O tratamento para os testículos não descidos é quase sempre cirúrgico. Historicamente, a terapia hormonal foi tentada antes da cirurgia, mas não provou ser eficaz na descida testicular, sendo contraindicada pelos principais consensos e diretrizes internacionais. Alguns centros usam a terapia hormonal como adjuvante à terapia cirúrgica na tentativa de melhorar a fertilidade.7 Segundo as guidelines das Sociedades Americana e Europeia de Urologia, o tratamento cirúrgico como a orquidopexia para testículos palpáveis e exploração cirúrgica via inguinal, ou laparoscopia em testículos não palpáveis, estão indicados para todos os pacientes entre 6 a 18 meses de vida, com o objetivo de preservar o potencial de fertilização, salvo nos casos associados a hérnia inguinal, o que anteciparia a abordagem cirúrgica no ato do diagnóstico.8,9

Dentre as sequelas/complicações em relação à distopia testicular, temos: câncer de testículos (mais comum), infertilidade, traumas psicológicos e torção testicular. Um dos aspectos mais estudados é a associação da distopia ou ectopia testicular com a infertilidade, pois ao longo do tempo, tendem a causar uma série de alterações fisiológicas nos testículos, daí a importância do diagnóstico precoce.10,11

A temperatura média da bolsa testicular é de 33ºC, e quando o testículo se encontra fora da bolsa testicular, fica exposto a temperaturas mais elevadas, como na cavidade abdominal, 37ºC, e na região inguinal, 34 a 35ºC. Isso causa alterações na morfologia e nas funções fisiológicas testiculares (fibrose intersticial, redução do volume testicular, atrofia dos túbulos seminíferos e diminuição da vascularização) e acaba resultando na diminuição da espermatogênese.12

A lesão histológica do testículo não descido inicia-se a partir de seis meses de idade, e é irreversível.

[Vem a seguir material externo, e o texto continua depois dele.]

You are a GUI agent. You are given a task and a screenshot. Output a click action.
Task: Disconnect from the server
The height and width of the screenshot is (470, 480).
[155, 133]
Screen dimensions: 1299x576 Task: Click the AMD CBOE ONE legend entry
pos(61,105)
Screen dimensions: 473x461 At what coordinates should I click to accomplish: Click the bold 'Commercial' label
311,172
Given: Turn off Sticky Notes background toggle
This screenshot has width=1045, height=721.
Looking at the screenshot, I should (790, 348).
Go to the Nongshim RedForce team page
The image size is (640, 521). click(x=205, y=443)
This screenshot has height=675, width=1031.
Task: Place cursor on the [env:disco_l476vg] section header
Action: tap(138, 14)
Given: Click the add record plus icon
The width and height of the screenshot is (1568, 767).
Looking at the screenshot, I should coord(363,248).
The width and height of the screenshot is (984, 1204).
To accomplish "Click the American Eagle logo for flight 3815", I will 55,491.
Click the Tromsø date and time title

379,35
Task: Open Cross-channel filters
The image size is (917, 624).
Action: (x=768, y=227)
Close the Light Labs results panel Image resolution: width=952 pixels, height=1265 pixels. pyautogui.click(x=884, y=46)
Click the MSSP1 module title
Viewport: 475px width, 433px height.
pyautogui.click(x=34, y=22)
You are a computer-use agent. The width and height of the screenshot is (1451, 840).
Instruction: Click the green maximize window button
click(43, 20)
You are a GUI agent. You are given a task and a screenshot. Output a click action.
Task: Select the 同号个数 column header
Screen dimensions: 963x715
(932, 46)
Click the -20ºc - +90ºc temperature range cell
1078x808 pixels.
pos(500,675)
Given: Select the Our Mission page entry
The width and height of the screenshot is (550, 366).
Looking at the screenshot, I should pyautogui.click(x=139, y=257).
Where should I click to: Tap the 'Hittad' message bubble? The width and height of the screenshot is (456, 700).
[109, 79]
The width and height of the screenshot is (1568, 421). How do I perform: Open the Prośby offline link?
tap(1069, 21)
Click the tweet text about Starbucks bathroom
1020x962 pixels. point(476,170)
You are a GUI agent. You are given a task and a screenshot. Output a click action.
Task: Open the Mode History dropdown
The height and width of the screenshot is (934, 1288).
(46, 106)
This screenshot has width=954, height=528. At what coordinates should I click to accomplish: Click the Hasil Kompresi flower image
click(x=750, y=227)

A partir dos dois anos, quando não corrigida cirurgicamente, há intensificação dessas alterações histológicas (atrofia tubular grave), com redução no número total de células germinativas e de Leydig.13 A postergação do tratamento cirúrgico está associada a depleção celular, que representa a perda em 2% por mês de células germinativas e de 1% por mês de células de Leyding por cada mês em que testículo permanece ausente da bolsa testicular, e um risco 50% maior de depleção de células germinativas em testículos criptorquídeos não palpáveis em relação aos criptorquídeos palpáveis.14

Faltam estudos que correlacionem a taxa de depleção de células germinativas após a orquidopexia com a diminuição da fertilidade.13,14 O acompanhamento pós-operatório deve ser realizado anualmente até o início da vida adulta.15 O seguimento com a medida do volume testicular por palpação clínica ou pelo uso de um orquidômetro são avaliações subjetivas e imprecisas. Vale lembrar que o volume testicular de testículos não descidos antes dos seis meses de idade já é menor quando comparado ao de testículos presentes na bolsa testicular.15

O espermograma deve ser realizado, depois da puberdade, para avaliar alterações histológicas e funcionais, a fim de determinar oligoespermia ou azooespermia, achados importantes para se definir eventual infertilidade.16 Deve-se sempre orientar os familiares quanto à possibilidade de infertilidade e a importância do seguimento.17

 

Conclusão

A distopia e ectopia testicular são uma doença progressiva. Por isso, deve-se salientar aos pais e pediatras a importância do seguimento e intervenção precoce em testículos não descidos. Há o risco contínuo e progressivo de perda de células germinativas e Leyding, o que corrobora para a diminuição da fertilidade.